CASTEL VOLTURNO. Due comunità hanno salutato Emanuele D’Asta, il ragazzo di 23 anni che ha perso la vita in un tragico incidente sul lavoro mentre stava effettuando lavori di ristrutturazione in una villetta.
Il funerale si è svolto in una chiesa del quartiere di Marianella, a nord di Napoli, luogo d’origine del giovane, mentre un ultimo saluto è stato dato con una cerimonia commemorativa a Destra Volturno, frazione di Castel Volturno, dove risiedeva con la famiglia. Così amici e parenti hanno detto addio al povero Emanuele.
L’autopsia sulla salma, disposta dalla Procura di Santa Maria Capua Vetere, è stata completata sabato. Le indagini sono in corso e al momento ci sono tre persone iscritte nel registro degli indagati. Tra queste, la fidanzata 19enne di Emanuele, proprietaria dell’abitazione in cui è avvenuto il crollo, e sua madre. La giovane è stata inserita tra gli indagati come atto dovuto, mentre la madre è sospettata di aver fornito dichiarazioni poco attendibili subito dopo l’incidente. Ieri, anche il padre della ragazza è stato ufficialmente indagato e gli è stato sequestrato il cellulare.
Gli investigatori stanno cercando di chiarire le dinamiche della tragedia. Si ipotizza che il giovane stesse lavorando alla ristrutturazione della villa su incarico degli stessi indagati, nonostante non vi fosse alcun contratto ufficiale. Inoltre, le autorità hanno accertato l’assenza delle necessarie autorizzazioni per i lavori e la mancanza di misure di sicurezza adeguate nel cantiere di via Viverone, a Destra Volturno.

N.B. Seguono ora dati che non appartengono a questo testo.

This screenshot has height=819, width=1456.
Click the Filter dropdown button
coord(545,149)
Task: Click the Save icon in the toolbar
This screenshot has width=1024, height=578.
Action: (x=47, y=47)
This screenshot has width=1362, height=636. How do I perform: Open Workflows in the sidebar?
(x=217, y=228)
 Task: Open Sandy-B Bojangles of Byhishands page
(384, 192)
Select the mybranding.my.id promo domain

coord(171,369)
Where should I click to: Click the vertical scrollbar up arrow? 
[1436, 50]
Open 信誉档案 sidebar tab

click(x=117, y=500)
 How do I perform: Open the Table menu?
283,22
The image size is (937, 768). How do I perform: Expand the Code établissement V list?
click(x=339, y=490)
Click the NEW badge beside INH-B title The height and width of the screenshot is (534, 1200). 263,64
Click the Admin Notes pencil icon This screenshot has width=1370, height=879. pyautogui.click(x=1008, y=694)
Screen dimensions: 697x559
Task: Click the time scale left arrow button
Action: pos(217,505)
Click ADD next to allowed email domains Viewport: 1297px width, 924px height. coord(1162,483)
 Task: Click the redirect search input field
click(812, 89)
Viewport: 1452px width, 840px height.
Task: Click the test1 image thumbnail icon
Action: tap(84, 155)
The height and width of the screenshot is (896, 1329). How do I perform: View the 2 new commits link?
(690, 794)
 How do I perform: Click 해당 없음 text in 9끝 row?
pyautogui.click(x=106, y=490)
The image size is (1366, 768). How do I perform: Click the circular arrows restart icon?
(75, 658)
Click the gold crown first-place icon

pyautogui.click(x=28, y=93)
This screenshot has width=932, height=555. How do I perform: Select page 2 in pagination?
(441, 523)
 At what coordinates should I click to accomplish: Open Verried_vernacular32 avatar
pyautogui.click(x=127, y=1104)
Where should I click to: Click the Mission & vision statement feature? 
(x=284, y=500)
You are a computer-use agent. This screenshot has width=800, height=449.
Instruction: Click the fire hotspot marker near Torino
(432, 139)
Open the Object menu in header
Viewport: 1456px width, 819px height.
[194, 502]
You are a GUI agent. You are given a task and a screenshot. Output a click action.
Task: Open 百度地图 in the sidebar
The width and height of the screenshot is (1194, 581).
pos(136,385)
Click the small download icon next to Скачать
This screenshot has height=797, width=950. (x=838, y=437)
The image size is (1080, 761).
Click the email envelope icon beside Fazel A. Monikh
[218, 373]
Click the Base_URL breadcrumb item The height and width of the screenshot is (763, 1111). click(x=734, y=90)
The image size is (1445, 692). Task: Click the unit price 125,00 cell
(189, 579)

Un altro punto da chiarire riguarda la presenza di altre persone al momento dell’incidente. Secondo gli inquirenti, infatti, Emanuele non era solo, ma con lui c’erano almeno altre due persone che sarebbero fuggite subito dopo il crollo. Le indagini dovranno stabilire se il giovane fosse ancora in vita al momento della fuga e perché queste persone si siano allontanate.
Dopo la funzione religiosa, la salma di Emanuele è stata cremata e le ceneri deposte nel cimitero di Miano. A Castel Volturno, amici e familiari hanno voluto ricordarlo con un gesto simbolico, facendo volare in cielo palloncini in sua memoria.